MutomboDikey
MutomboDikey

Reputation: 175

Extract primitive id for a particular pixel

Consider a collection of objects in a scene rendered with an orthographic projection. Certain objects are occluded by other objects, and hence they are only partially visible, or do not register on the image plane at all, courtesy of the depth-buffer. Objects consist of triangles, which have their primitiveID. At this point the image is rendered and every pixel has a color assigned to it.

Now what I need to do is pick a pixel, and then tell which object is located at this pixel (depth accounted for). The internet dubbed this problem as "Object Selection / Mouse picking with ray casting". But I just can't help to think that ray-casting is an overkill for a task that seems so trivial. That is, shouldn't OpenGL keep track of the last primitiveID that painted a certain pixel? Meaning that if there is a particular colored fragment projected onto the image plane, then if OpenGL encounters a piece of geometry that is closer to the camera, it will simply override pixel color value (where the latter geometry occludes the original piece) and an associated triangle that gave rise to this color value.

And so its primitiveID could be linked to a pixel and accessed later on, which seems like a reasonable thing to do. Sadly, I couldn't find how to do it, and perhaps it is not as trivial as I thought. But I don't understand why.

Then the questions are:

As always, detailed answers and pointing in the right direction are equally much appreciated.

Upvotes: 0

Views: 1564

Answers (2)

Nicol Bolas
Nicol Bolas

Reputation: 473407

That is, shouldn't OpenGL keep track of the last primitiveID that painted a certain pixel?

Should it? Such a list of primitive IDs would require:

  1. Assigning a unique identifier to every primitive. This requires that the system bump a counter whenever a triangle gets rasterized. Which means an atomic operation for any GPU that has more than one rasterization unit (which actually exists, btw).

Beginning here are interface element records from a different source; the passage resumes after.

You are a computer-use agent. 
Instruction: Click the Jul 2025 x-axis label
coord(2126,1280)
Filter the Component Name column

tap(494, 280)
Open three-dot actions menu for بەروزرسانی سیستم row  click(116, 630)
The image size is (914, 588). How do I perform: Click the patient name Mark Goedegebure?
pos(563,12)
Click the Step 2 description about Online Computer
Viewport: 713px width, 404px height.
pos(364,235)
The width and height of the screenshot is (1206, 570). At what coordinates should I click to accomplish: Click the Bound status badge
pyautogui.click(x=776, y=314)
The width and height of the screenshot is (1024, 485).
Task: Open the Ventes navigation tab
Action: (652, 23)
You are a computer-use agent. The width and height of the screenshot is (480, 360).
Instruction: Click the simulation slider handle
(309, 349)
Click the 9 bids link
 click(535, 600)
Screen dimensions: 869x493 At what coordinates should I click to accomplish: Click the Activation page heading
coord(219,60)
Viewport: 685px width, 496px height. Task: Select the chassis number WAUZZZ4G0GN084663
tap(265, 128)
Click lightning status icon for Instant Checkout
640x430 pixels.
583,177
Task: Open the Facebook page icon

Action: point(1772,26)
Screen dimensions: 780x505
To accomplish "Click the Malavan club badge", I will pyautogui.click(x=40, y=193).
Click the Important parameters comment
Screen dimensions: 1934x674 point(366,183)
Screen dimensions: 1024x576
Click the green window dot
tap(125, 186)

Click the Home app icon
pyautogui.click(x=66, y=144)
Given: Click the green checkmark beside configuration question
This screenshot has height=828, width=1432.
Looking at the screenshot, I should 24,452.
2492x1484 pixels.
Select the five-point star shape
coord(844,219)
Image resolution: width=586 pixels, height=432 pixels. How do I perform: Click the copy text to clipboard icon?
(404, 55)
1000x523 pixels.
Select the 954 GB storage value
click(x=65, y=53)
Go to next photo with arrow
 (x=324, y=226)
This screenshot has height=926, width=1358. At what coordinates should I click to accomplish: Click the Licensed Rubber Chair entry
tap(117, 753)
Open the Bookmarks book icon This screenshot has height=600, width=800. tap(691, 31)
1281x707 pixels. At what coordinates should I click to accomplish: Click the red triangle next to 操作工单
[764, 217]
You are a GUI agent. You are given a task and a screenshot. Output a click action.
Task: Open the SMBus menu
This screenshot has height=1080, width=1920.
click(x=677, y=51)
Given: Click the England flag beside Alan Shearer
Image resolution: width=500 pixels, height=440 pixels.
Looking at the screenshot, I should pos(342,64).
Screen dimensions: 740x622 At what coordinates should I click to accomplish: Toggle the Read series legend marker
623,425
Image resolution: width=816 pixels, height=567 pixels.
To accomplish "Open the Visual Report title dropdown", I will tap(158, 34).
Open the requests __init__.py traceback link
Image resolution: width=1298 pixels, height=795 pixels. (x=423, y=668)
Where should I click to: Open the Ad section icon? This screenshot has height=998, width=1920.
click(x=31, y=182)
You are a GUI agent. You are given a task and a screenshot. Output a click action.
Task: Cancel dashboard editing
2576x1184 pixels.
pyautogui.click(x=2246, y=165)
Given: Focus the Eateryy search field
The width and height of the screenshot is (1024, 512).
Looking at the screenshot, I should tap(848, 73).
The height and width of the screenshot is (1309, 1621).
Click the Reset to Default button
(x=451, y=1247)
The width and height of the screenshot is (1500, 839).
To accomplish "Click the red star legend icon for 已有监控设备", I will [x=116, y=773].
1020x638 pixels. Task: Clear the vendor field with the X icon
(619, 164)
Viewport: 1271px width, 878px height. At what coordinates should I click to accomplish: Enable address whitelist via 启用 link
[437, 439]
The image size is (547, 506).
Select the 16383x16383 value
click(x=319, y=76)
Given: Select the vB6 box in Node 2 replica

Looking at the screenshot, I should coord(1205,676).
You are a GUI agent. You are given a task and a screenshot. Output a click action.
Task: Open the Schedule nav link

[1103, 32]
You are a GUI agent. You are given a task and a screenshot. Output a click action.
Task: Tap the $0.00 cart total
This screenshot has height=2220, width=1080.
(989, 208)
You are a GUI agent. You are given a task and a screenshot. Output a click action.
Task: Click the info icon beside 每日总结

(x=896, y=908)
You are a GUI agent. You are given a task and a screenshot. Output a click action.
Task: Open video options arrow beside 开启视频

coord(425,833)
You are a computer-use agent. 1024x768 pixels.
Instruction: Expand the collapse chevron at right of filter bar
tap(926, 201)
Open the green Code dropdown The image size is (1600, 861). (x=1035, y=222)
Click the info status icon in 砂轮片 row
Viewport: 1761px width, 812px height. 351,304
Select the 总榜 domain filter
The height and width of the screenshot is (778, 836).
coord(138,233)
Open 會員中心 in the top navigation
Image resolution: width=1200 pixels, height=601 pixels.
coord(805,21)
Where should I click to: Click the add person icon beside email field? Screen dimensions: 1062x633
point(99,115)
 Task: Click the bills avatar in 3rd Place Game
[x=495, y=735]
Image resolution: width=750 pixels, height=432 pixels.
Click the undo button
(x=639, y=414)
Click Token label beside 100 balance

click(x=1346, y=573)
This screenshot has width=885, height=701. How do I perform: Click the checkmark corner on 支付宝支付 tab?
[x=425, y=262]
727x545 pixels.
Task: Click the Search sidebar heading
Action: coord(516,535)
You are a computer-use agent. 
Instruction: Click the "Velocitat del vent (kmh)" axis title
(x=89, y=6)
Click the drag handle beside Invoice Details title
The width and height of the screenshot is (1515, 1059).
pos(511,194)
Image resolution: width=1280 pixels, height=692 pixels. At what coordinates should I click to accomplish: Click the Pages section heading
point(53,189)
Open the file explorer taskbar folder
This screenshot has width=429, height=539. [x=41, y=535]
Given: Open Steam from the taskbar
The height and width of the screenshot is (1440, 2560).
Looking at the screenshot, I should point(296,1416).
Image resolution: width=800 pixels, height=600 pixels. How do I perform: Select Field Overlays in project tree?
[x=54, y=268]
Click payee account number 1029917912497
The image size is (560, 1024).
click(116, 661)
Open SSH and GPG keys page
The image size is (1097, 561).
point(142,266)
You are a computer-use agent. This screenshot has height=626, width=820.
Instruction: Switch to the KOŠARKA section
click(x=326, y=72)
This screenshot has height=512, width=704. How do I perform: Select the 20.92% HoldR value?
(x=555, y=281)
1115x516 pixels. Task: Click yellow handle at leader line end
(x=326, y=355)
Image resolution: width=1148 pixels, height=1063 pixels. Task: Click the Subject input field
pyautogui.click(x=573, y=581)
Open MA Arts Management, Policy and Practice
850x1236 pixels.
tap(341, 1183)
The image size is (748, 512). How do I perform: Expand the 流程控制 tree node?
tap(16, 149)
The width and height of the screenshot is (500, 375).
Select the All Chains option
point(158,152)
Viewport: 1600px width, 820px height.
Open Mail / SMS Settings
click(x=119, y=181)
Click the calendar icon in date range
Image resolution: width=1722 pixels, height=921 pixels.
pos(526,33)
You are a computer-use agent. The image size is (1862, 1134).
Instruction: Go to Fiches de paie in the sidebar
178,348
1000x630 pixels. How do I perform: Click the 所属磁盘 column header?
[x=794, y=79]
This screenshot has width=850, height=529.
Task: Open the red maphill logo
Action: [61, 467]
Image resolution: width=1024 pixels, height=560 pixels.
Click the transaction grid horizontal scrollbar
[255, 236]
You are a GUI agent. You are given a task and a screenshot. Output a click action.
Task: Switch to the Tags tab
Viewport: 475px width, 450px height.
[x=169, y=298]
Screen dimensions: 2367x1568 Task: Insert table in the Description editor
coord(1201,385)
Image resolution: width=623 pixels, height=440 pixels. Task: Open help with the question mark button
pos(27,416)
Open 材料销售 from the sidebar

  2. Give the user some control over the identifier. Without control over the identifier, how would the user know which primitive it rendered mapped to which identifier? If the identifiers are globally incremented, then the user needs a way to reset them to a known value.

  3. A framebuffer-sized image that contains, for every sample, an identifier. This means that you've got another framebuffer-sized image taking up precious memory, as well as having every FS having an implicit write to such a buffer.

  4. A mechanism to read from that image at a particular pixel.

Such a system would play havoc with tessellation and geometry shaders, since those processes generate new primitives. If the user doesn't know exactly how many triangles will be generated by tessellation, how will they be able to figure out which output primitive maps to which primitive ID?

OpenGL doesn't do fixed-function stuff like this anymore. Instead, it gives you the tools to build whatever mechanisms you want.

Geometry shaders can (in theory) use atomic counters to increment themselves every time they generate a primitive, passing that value to the FS. And you can reset this counter when you feel like it. You can create an integer texture that your FS writes primitive IDs to. And you can use glReadPixels to read that value.

And equally importantly, if you don't need this (like most people don't), then resources aren't being expended for a feature you'll never use.

Upvotes: 3

ratchet freak
ratchet freak

Reputation: 48196

Opengl doesn't bother with tracking per pixel primitive ids. Instead it uses a depth buffer to store per pixel depth.

If you want to get the primitive ID you will need to add a color attachment and write out the primitive ID to it. Then you can read that texture to get the primitive ID for that pixel.